At last Frieda had found Marcie and Peppermint Patty, but too late. They'd been in the closet the whole time, both covered in bite marks as if they'd eaten each other to death. That really is such a shame, Frieda had thought at the time, they were really good friends.
Looking around, she could see everyone in the crowd of zombies that surrounded her.
She had made a dash for the back door and made it, but she'd never get the door open, drive through, and shut the door again before the others caught up to her, their gnashing teeth hungry for her, their arms crushing her beneath them all.
She hurled the axe handle at them in frustration, but missed every one of them.
The clatter that it made behind them drew their attention however, and in a flash, she threw open the door and drove out before they could turn back to her.
Their dead eyes followed her every move now as they flailed uselessly at the glass, shambling along to the side as she turned along the path.
Zombies. She had to get someplace safe, maybe a deserted island, where the zombies couldn't get to them — or somewhere cold, some place where the zombies would just freeze up all solid and leave her in peace.
Looking over the map that she'd taken from Olaf's body before it had begun twitching, Frieda found that she couldn't make heads or tails of it; it was just patches of color, all orange and green and blue, and covered in squares and dots and lines and numbers and names. There was also a picture of dog food in the corner, for some reason. Probably the map's commercial sponsor, or maybe there was a dog food factory located at that spot.
The only part that made any sense was the sideways arrow marked “Z,” and even that didn't make any sense. What could it possibly mean?
Zouth?
Zombies? She'd had enough of zombies already, no need to go anywhere else for more of them.
She couldn't even ask for help with the map: everyone else was dead... or undead, anyway.

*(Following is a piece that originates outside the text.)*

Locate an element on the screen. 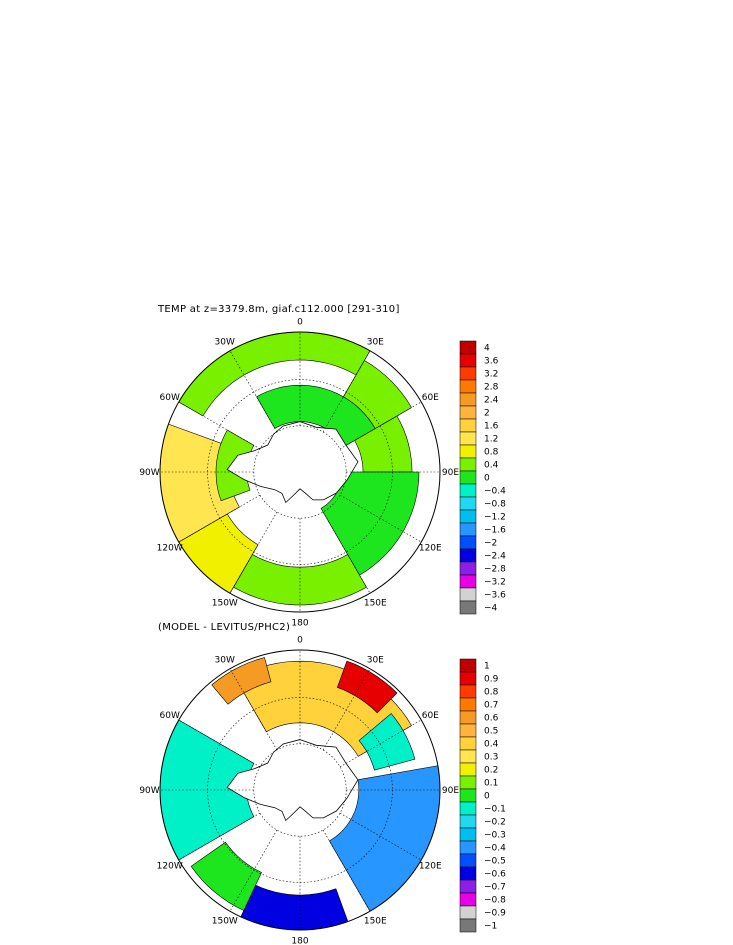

Sighing, she set her shoulders stolidly as she set out for the duck pond in the park behind the mall. She wasn't about to settle for some dirty, smelly, underground military bunker, waiting to get devoured! She was going to spend her days in the sun.

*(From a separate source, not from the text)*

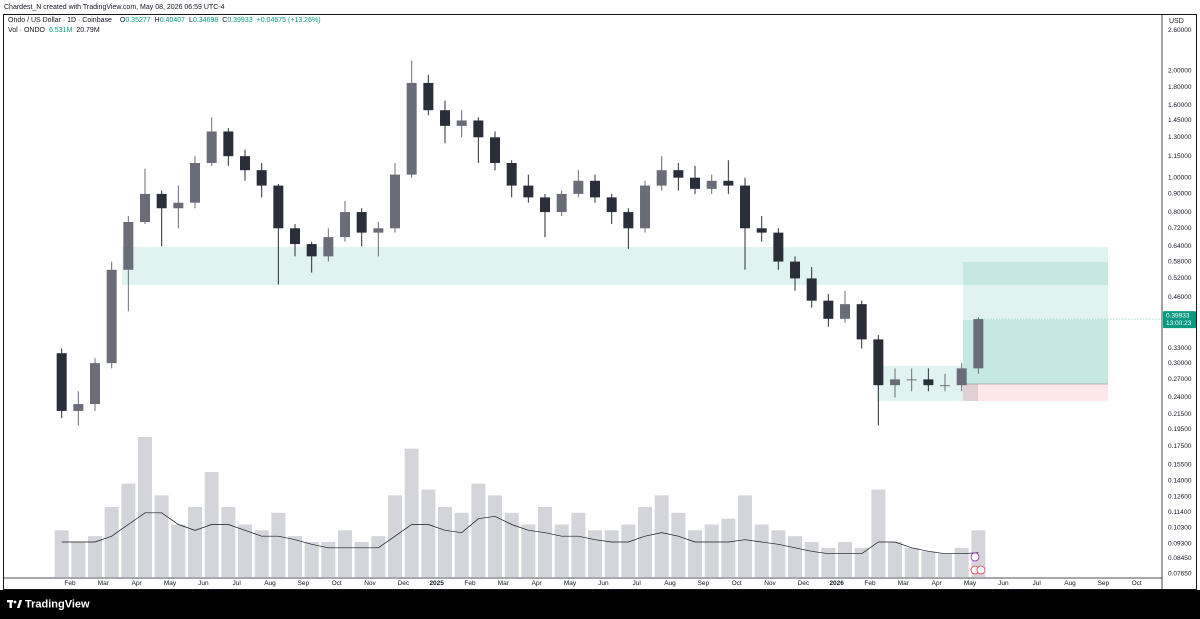 This screenshot has width=1200, height=619. What do you see at coordinates (70, 584) in the screenshot?
I see `x-tick-label: Feb` at bounding box center [70, 584].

Maybe she could find a nice little isle with rabbits all over it. That would be nice: everyone had been beginning to really look the part of a ragamuffin, and certainly all the more so now; why, if she were going to look it, then she might as well be one, and run around a nice tropical island like a castaway! She recalled Sally having said something about all bodies of water being connected, so even if there weren't a rabbit island in the pond, it was bound to lead somewhere with rabbits!
Speaking of rabbit, she was famished — it felt as if she hadn't eaten dinner in the longest time! Somehow though, she wasn't exactly in the mood for any of those long pork sausages that she'd been eyeing earlier (there was even some leftover boudin blanc, but it failed to tempt her), nor even a simple rare roast beef sandwich, red with juices.
Then she remembered the tongue. Snoopy had been going to make that for dinner, insisting that they would love it. It still sat there in the refrigerator, huge and lolling, covered in taste buds....
She shivered at that image, firming in her resolve for Hasenpfeffer as her naturally curly hair flounced around her, beagle or no beagle; much more civilized — more refined — than some nasty cow tongue.
Without giving a single thought to the advisability of such an endeavor, she drove the doghouse straight into the pond, the water rising around the little red wagon in which it was seated. Luckily for her, things worked out as she'd assumed, and the whole stayed afloat as she motored ever onward, the rest of the gang hammering on the glass wall of the mall's rotunda behind her, with Snoopy leading the pack.
The sun was low, and the afternoon warm.
Life was good, and she was more relaxed now, relieved to have escaped with her life.
Unaware of the irony — un-self-aware — she nodded to herself: she'd hunt down those rabbits and have Hasenpfeffer that very night, despite the living dead.5
NB: For any fic-downloads that lost the video above: this was the Peanuts theme music.